На процессе «193-х» Стасову также пришлось взять на себя защиту одного из главных подсуди­мых — сельского учителя Ф.Н. Лермонтова, деятельного члена «Большого общества пропаганды». По мнению же обвинения «кружок чайковцев есть та зараза, от которой пошли все кружки». Лермонтов создал свой кружок, деятельность которого адвокат подробно рассматривает в своей речи, делая упор на гуманные цели участников «хождения в народ». Но здесь адвокат вынужден был признать вину своего подзащитного (хотя и с оговорками), когда тот убеждал своих товарищей, «что из сущест­вующего положения нельзя выйти иначе, как путем революции». Защищая народников, преданных суду, Стасов, неизменно, воссоздавал их яркие психологические портреты, как, например, в «речи за студента Н.С.Долгова» на процессе «нечаевцев», что особо было выделено в «Правительственном вестнике», где речь адвоката, в отличие от других, была полностью опубликована. Сохранилась так­же краткая скромная запись с характеристикой его выступления на этом процессе. «На суде 1871 г. в августе, — вспоминает П.С.Стасова, — я тихонько от Д.В. присутствовала при его защите и должна сказать, что речь его простая, безъискусная, искренняя, произвела очень хорошее впечатление и зна­чительно смягчила участь подсудимых». Так, подсудимые Н.Н.Римский-Корсаков, П.А.Топорков бы­ли оправданы за недоказанностью обвинения, Н.С.Долгов приговорен к одному году тюрьмы.
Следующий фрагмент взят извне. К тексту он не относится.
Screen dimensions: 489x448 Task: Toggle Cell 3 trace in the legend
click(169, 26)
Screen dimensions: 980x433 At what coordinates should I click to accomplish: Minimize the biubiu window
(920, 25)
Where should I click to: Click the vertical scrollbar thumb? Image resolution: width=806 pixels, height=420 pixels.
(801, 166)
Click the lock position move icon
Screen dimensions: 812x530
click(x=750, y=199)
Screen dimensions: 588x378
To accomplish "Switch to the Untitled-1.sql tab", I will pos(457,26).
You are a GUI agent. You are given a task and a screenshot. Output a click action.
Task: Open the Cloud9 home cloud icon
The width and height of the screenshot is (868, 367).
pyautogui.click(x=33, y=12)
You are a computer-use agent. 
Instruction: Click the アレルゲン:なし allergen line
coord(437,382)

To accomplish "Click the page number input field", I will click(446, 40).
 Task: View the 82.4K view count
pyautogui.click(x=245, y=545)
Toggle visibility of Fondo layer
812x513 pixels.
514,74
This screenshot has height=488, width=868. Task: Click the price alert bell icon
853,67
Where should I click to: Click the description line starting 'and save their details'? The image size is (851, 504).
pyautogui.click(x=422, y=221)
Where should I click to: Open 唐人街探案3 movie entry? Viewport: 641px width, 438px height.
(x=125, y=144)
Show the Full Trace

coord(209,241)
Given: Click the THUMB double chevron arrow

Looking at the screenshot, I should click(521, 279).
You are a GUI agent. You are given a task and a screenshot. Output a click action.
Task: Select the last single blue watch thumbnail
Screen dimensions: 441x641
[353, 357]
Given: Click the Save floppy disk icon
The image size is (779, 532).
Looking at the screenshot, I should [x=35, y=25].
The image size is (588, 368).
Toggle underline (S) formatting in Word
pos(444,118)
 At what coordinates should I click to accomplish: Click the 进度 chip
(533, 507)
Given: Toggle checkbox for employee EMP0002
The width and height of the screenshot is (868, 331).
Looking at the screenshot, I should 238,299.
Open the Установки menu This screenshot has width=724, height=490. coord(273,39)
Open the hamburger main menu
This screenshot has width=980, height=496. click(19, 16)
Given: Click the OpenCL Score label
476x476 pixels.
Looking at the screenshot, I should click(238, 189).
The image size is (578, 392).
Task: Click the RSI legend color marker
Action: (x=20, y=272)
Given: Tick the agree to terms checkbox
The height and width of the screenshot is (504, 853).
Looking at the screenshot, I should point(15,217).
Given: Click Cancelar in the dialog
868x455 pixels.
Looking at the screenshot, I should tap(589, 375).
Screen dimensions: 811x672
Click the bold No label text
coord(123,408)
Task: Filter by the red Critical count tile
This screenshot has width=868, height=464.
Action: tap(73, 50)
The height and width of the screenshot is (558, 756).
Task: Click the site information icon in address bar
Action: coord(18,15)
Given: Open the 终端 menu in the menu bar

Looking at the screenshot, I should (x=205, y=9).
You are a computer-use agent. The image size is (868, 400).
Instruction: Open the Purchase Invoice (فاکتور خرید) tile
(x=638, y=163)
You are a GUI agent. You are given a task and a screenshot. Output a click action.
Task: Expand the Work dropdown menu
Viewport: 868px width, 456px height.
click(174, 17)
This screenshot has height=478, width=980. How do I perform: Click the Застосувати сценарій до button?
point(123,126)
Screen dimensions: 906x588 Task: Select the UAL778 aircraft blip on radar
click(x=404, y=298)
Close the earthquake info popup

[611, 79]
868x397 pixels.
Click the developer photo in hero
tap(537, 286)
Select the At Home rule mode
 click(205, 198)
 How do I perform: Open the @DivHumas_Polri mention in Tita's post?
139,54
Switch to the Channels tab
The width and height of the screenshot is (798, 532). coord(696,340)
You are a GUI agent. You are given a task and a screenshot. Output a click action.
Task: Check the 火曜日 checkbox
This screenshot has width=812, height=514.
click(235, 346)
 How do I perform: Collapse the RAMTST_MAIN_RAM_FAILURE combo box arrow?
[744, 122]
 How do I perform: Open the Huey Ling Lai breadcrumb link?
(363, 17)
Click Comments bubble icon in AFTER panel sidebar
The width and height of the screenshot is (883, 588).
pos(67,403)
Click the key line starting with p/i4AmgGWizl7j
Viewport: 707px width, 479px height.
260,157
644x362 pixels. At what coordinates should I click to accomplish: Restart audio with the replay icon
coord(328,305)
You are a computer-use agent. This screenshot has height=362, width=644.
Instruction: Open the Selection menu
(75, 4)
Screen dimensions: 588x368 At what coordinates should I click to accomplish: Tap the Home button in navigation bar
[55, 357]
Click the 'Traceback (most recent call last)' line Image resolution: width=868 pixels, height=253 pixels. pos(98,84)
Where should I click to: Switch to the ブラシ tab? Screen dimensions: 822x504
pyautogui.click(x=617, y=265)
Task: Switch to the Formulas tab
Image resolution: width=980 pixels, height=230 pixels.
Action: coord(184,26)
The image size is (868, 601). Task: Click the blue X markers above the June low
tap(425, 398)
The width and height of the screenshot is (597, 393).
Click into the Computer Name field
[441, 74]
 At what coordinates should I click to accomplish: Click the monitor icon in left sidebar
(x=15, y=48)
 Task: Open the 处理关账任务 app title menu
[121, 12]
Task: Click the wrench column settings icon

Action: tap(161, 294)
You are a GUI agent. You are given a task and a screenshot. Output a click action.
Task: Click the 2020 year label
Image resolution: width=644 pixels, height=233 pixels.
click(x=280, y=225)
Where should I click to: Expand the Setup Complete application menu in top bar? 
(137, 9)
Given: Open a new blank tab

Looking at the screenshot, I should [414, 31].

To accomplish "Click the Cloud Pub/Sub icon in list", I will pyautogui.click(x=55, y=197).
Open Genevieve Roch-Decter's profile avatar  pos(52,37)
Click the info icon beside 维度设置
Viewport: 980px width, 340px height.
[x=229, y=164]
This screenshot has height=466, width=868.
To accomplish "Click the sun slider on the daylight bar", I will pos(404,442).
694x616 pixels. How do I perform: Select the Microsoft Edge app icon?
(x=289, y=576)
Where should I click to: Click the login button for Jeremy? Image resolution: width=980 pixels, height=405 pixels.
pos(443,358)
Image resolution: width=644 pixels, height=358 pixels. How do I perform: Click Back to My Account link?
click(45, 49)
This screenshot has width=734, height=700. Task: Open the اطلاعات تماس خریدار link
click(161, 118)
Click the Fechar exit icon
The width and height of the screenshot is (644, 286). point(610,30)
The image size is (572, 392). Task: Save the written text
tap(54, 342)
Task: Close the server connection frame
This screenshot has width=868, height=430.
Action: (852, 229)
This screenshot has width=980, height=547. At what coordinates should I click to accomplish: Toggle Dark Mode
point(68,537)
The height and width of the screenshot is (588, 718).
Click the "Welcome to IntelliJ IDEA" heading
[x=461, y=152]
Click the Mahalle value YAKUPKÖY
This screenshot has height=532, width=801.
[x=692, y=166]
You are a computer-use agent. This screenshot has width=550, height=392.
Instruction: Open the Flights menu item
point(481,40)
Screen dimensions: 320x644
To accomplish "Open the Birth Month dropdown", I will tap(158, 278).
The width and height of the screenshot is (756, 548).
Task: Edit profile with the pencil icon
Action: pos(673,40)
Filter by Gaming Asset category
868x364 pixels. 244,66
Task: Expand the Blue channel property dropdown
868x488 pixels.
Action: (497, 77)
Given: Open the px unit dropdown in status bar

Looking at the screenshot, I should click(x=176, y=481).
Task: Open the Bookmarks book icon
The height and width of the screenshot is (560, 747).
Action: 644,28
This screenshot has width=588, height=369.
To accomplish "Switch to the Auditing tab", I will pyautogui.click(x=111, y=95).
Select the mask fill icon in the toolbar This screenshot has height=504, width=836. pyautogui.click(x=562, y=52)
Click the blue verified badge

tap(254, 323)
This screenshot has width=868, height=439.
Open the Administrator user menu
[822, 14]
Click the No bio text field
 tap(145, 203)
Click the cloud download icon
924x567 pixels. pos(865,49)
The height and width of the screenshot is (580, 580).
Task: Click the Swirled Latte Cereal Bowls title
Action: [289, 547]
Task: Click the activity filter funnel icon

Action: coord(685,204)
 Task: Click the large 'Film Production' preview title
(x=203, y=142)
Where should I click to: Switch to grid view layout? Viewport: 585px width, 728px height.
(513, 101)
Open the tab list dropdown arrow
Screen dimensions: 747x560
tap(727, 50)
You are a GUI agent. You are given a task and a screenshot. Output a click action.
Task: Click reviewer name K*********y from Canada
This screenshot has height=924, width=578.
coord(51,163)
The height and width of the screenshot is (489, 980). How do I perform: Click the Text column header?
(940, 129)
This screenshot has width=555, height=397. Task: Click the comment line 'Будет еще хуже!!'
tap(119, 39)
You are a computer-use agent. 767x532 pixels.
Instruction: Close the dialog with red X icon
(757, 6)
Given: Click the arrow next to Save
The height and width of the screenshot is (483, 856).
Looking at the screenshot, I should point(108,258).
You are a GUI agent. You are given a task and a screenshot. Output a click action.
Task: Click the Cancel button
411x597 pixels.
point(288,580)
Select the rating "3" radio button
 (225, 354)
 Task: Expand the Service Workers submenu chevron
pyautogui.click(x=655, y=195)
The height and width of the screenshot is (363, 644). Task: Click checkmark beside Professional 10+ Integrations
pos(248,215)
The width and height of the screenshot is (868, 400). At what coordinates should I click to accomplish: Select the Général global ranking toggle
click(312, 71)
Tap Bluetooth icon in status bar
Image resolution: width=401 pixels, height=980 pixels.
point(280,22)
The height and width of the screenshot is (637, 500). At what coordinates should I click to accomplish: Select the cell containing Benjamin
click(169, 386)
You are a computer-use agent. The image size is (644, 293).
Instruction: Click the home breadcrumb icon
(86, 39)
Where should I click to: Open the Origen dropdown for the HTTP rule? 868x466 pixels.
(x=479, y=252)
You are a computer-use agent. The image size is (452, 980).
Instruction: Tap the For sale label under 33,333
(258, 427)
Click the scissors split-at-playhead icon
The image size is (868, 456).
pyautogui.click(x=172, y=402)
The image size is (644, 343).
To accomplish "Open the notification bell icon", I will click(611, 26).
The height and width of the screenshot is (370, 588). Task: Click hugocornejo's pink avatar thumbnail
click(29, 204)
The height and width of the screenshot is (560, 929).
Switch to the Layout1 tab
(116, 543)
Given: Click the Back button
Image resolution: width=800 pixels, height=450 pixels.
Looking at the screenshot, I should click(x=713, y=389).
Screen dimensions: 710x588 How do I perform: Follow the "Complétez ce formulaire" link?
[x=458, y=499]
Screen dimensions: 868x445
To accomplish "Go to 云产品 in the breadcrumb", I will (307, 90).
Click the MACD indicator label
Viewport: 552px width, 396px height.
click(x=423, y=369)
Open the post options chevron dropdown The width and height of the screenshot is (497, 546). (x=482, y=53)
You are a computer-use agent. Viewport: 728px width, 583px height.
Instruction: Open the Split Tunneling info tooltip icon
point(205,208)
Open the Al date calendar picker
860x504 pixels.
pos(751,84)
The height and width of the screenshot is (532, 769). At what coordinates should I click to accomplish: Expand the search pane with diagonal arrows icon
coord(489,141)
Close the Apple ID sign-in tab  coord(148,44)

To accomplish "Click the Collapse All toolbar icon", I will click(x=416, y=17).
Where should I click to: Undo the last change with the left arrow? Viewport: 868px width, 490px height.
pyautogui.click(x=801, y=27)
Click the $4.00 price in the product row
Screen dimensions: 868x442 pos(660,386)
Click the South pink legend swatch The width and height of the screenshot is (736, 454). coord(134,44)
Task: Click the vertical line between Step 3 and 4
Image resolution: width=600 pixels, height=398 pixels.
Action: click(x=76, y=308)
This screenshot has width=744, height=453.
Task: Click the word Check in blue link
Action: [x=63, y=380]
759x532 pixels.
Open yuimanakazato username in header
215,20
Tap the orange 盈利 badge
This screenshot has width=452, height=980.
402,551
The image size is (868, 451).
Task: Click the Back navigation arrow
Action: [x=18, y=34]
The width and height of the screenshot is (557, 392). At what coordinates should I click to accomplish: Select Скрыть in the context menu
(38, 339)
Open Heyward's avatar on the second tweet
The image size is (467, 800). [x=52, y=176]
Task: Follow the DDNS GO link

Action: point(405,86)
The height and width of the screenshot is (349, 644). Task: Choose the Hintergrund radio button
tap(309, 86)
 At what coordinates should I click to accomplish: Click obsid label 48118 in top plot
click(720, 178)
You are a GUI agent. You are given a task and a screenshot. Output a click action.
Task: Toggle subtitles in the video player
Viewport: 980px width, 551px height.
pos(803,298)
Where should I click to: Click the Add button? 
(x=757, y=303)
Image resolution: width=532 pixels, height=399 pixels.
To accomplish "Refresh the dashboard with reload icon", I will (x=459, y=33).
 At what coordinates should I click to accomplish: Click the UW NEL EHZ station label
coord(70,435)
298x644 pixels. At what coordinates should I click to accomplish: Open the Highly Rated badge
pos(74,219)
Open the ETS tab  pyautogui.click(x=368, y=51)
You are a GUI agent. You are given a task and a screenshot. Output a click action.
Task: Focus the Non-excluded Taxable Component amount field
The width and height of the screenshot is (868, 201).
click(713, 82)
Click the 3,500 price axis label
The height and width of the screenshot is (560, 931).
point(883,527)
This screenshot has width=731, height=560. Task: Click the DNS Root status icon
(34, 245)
В су­дебных прениях защитник смело отвергал подтасованные или не отвечающие требованиям судебных уставов представленные показания. Так, в деле нечаевцев после его настойчивого требования «палата удалилась на совещание . и постановила рапорт полковника Бирина . не читать», а в перекрестном допросе свидетелей со стороны обвинения он искусно добивался таких ответов, что становилась яс­ной вся абсурдность обвинений против его подзащитных. «На вопрос прис. пов. Стасова, — конста­тировалось в судебном отчете, — свидетель объяснил, что подсудимый Долгов был весьма мягкого, уступчивого характера, что он чрезвычайно любил учить.., страстно занимался обучением мужчин и женщин. Эта любовь к учительству была в нем настолько велика, что он увлекал на этот путь и всех других».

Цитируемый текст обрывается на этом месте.